▶ Passage shown
As the economy moves away from hard-asset-manufacturing toward service industries dependant on people, not assets, returns on assets increases. Investors’ correct preference (reinvest or pay dividends) should be decided by the opportunities each company faces. If it can earn 15% in a world where the investor can only earn 10%, the earnings should be retained. Since investment opportunities vary the dividend paid should also vary.
It may be that the perception that earnings are not well reinvested comes about because investors are not correctly measuring the earnings in the first place. As discussed elsewhere on this site, reported earnings do not include all the foreign exchange costs, or the cost of stock option compensation, or compensation using dividends, or the cost of buying other people’s businesses (goodwill), or the changing status of pension liabilities, etc, etc.
(vii) Retail investors like dividends because they provide a simple and easy substitute for proper security analysis. They think of the dividend yield as an ‘interest rate’ equivalent. They are encouraged to ignore the ups/downs of the stock’s price with the assurance that in the long run, the stock’s price will always go up. But a full year’s 4% dividend is easily swamped by a 20% drop in the stock price, often within weeks. The dividend yield says nothing about the certainty of its continued payment. A high yield may represent a good deal, or a disaster in the making. This kind of short-cut analysis is shortsighted.

▶ Exercises to complete
A. From the passage on dividends, quote the part that begins with the words containing "(vii) Retail investors" and ends with "analysis is shortsighted.".
B. According to the passage on dividends, what should happen to earnings when a company can earn 15% in a world where the investor can earn only 10%?

▶ Given records

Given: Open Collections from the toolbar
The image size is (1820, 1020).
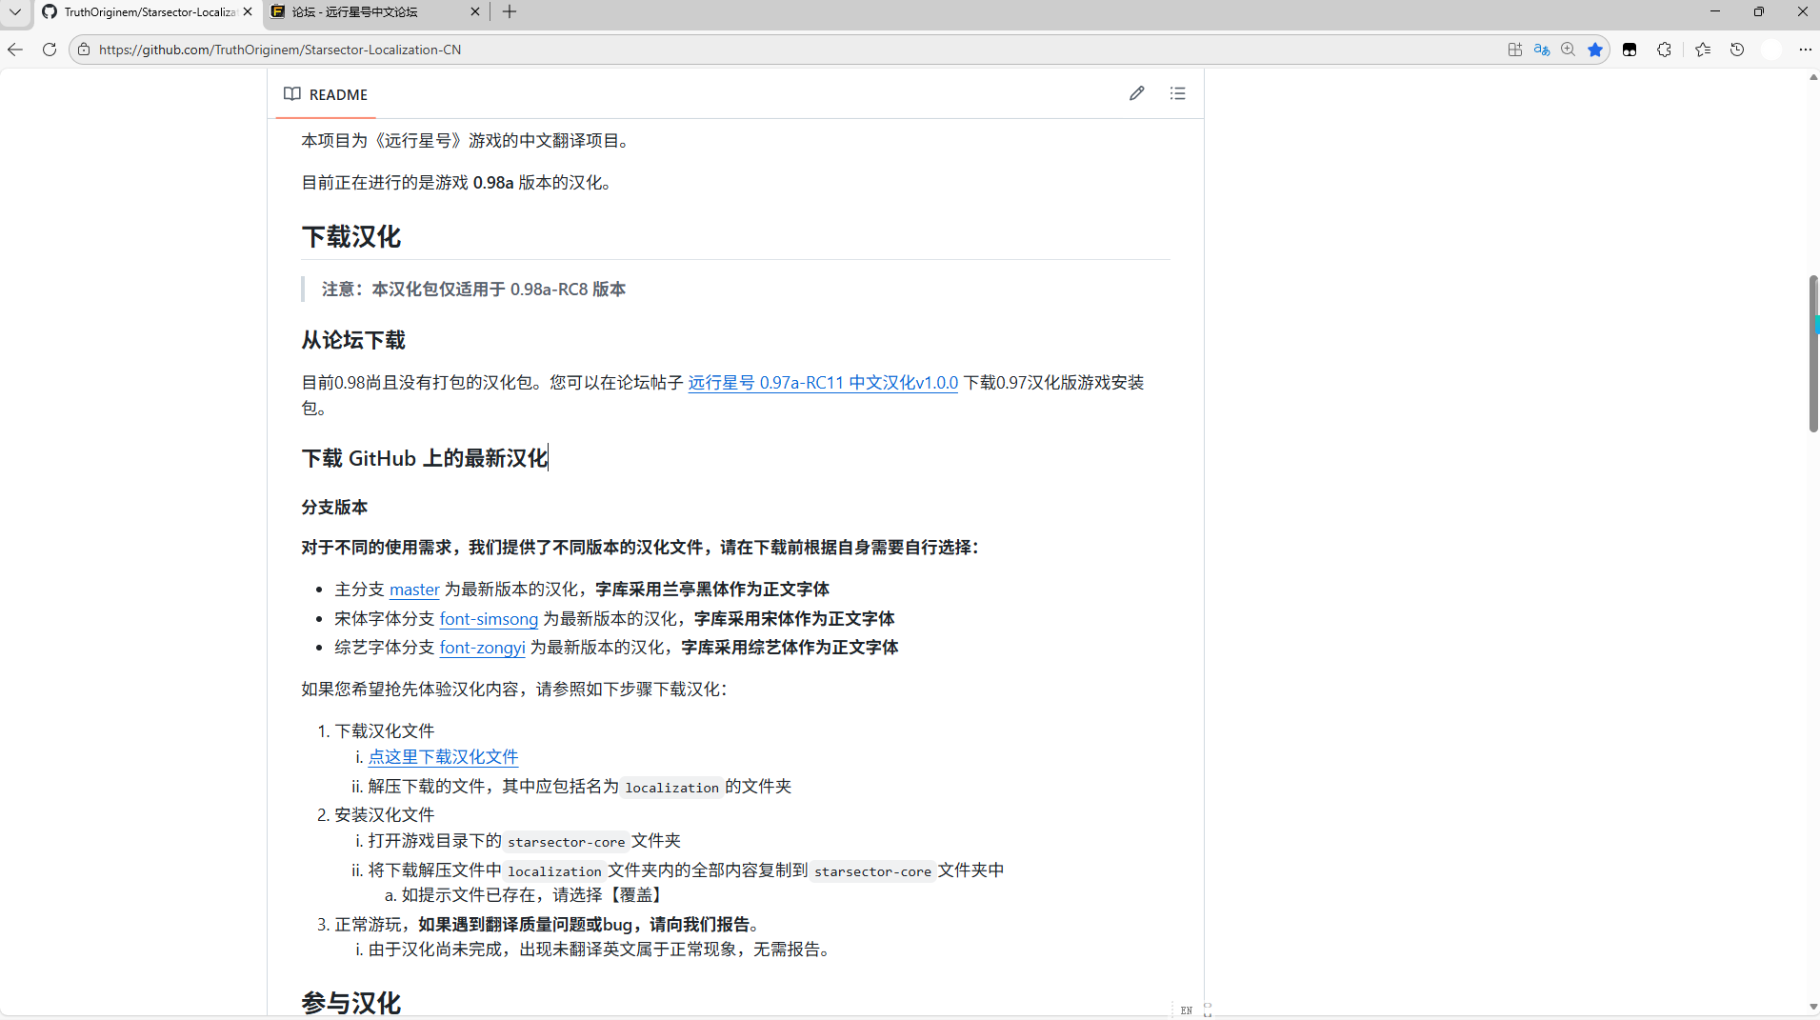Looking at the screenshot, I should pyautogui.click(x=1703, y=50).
---
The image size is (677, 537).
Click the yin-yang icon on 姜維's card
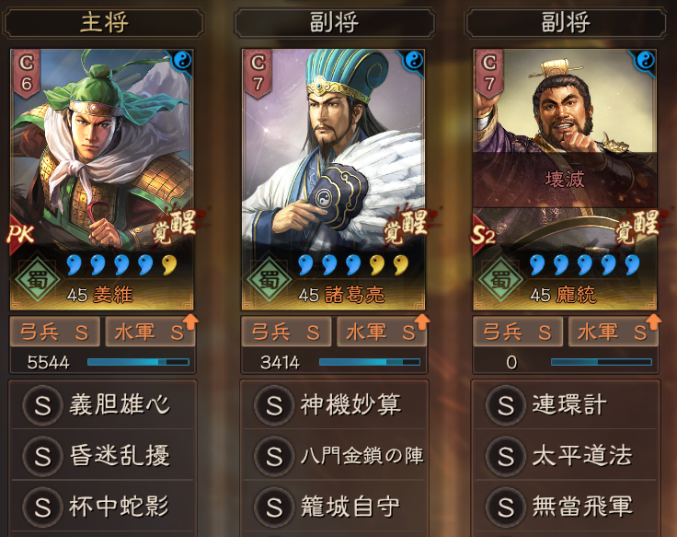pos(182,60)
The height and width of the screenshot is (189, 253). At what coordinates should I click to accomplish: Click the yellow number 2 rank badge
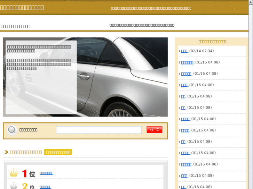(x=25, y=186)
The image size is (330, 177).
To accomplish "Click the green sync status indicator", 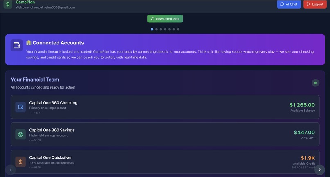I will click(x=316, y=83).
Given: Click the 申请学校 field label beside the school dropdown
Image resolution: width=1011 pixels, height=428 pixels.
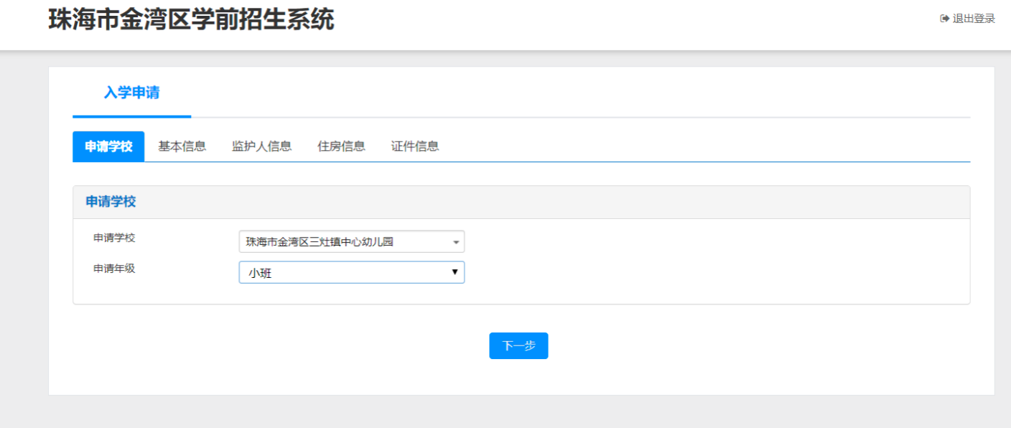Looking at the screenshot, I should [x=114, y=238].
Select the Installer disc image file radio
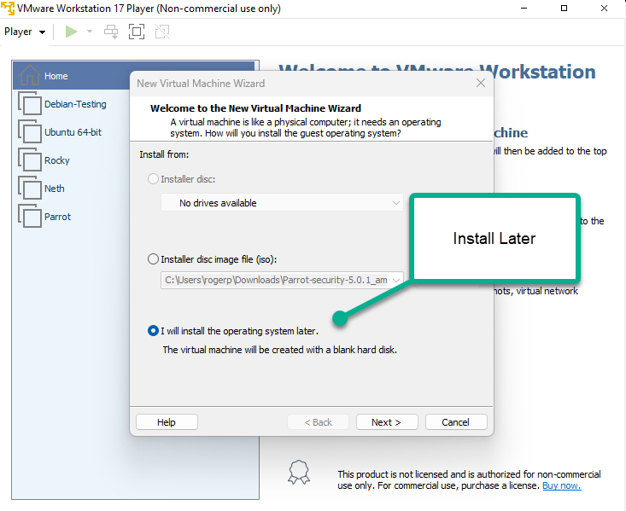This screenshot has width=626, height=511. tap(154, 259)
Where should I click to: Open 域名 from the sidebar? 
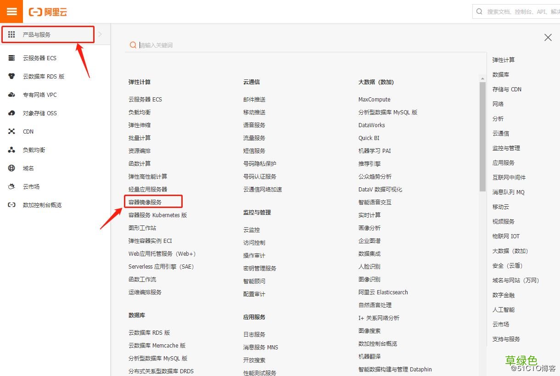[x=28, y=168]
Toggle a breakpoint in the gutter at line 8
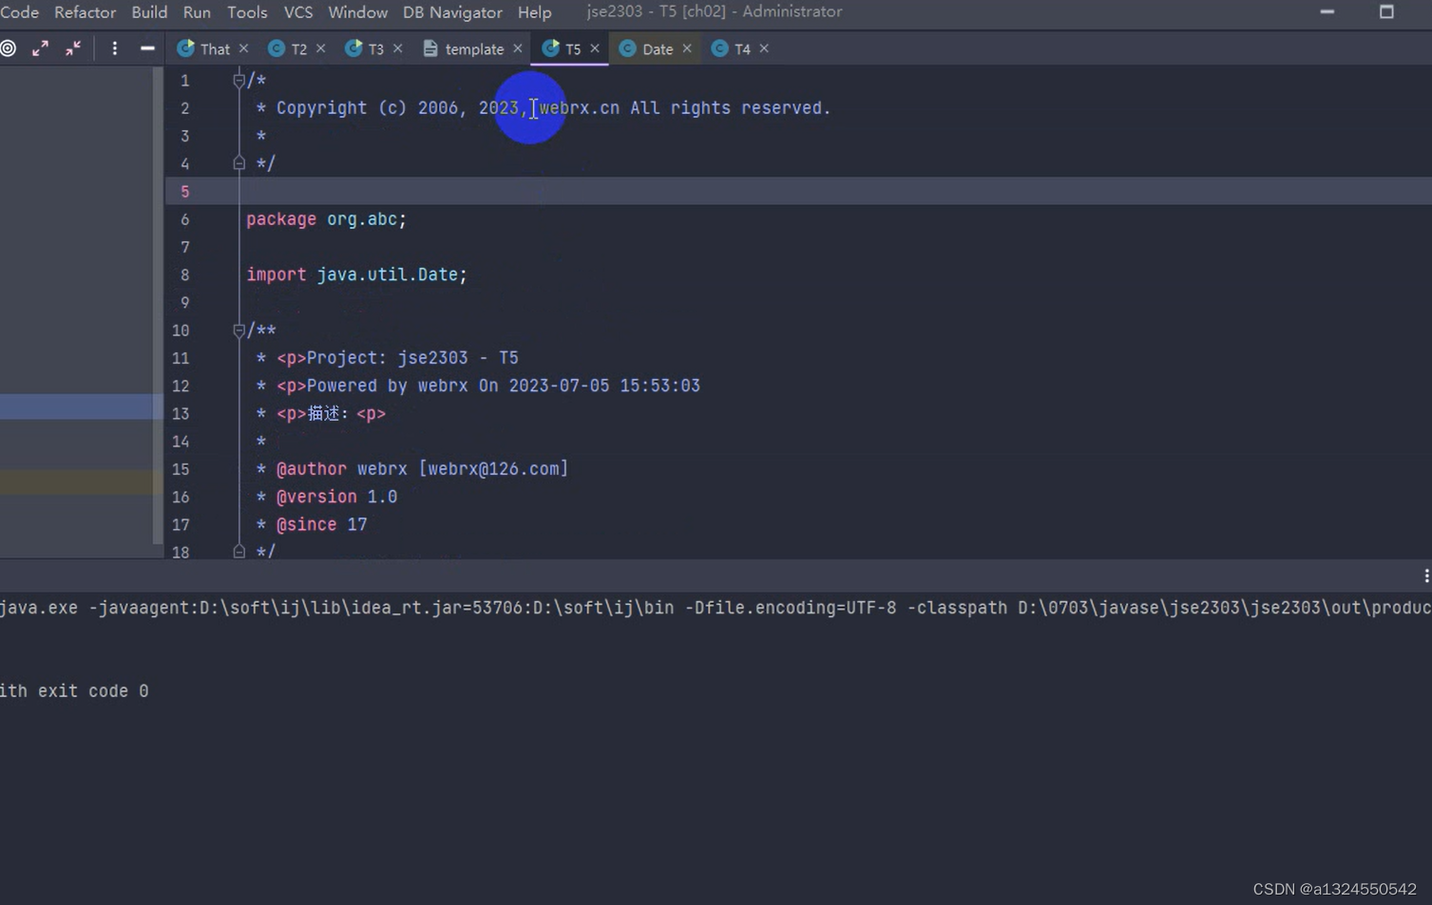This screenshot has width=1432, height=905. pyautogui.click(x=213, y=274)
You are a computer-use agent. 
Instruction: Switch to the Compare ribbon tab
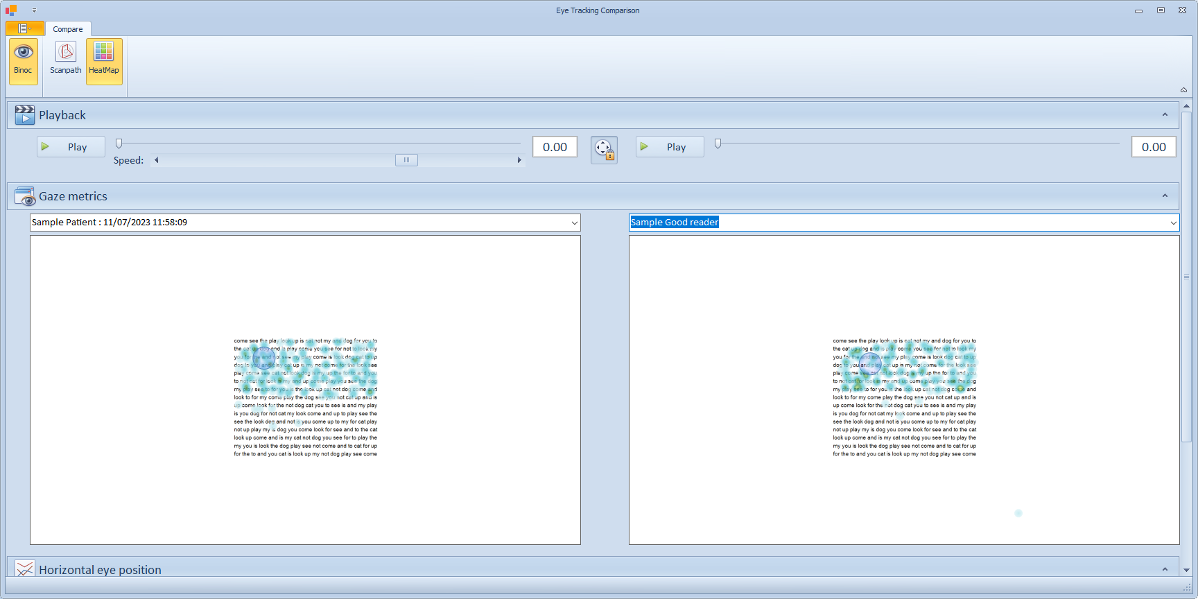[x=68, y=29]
---
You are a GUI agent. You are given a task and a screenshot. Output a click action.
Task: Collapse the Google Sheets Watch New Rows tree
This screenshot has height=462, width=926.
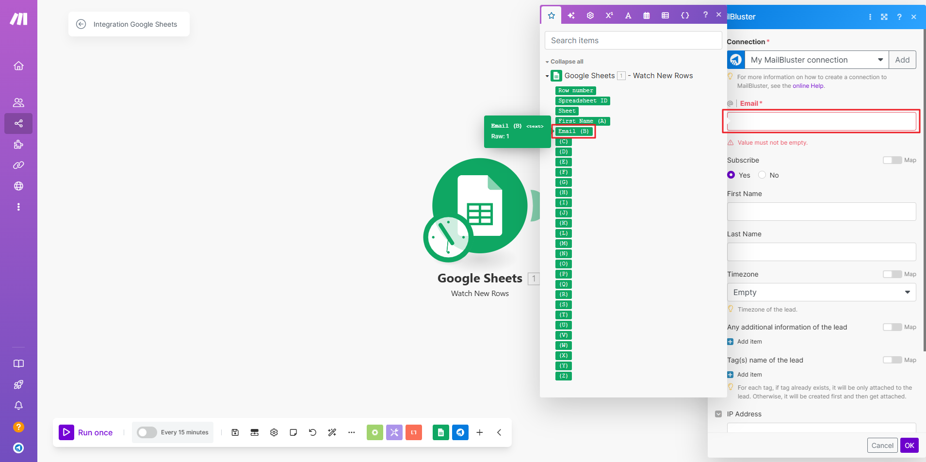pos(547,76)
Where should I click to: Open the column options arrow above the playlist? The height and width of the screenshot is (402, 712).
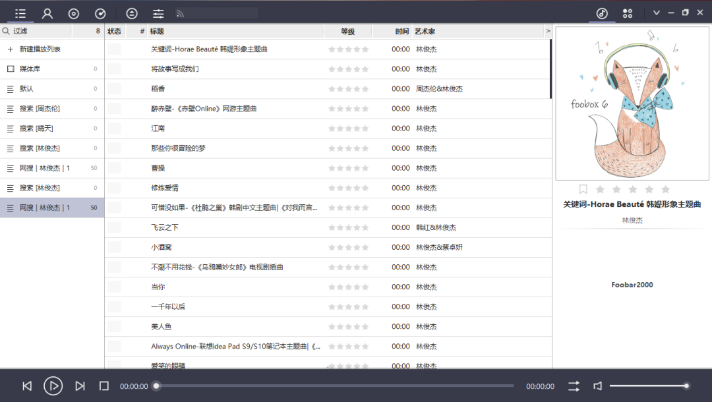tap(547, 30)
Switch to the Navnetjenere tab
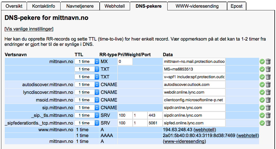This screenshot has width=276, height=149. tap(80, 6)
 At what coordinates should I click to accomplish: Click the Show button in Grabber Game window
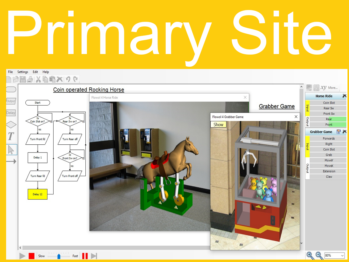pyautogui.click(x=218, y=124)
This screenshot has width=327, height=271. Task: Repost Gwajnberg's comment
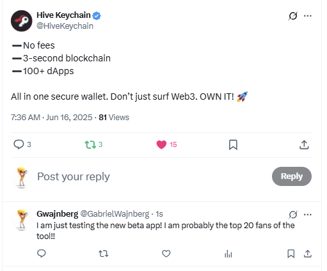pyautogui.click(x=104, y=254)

▶ Written answers
A.
(vii) Retail investors like dividends because they provide a simple and easy substitute for proper security analysis. They think of the dividend yield as an ‘interest rate’ equivalent. They are encouraged to ignore the ups/downs of the stock’s price with the assurance that in the long run, the stock’s price will always go up. But a full year’s 4% dividend is easily swamped by a 20% drop in the stock price, often within weeks. The dividend yield says nothing about the certainty of its continued payment. A high yield may represent a good deal, or a disaster in the making. This kind of short-cut analysis is shortsighted.

B. The earnings should be retained.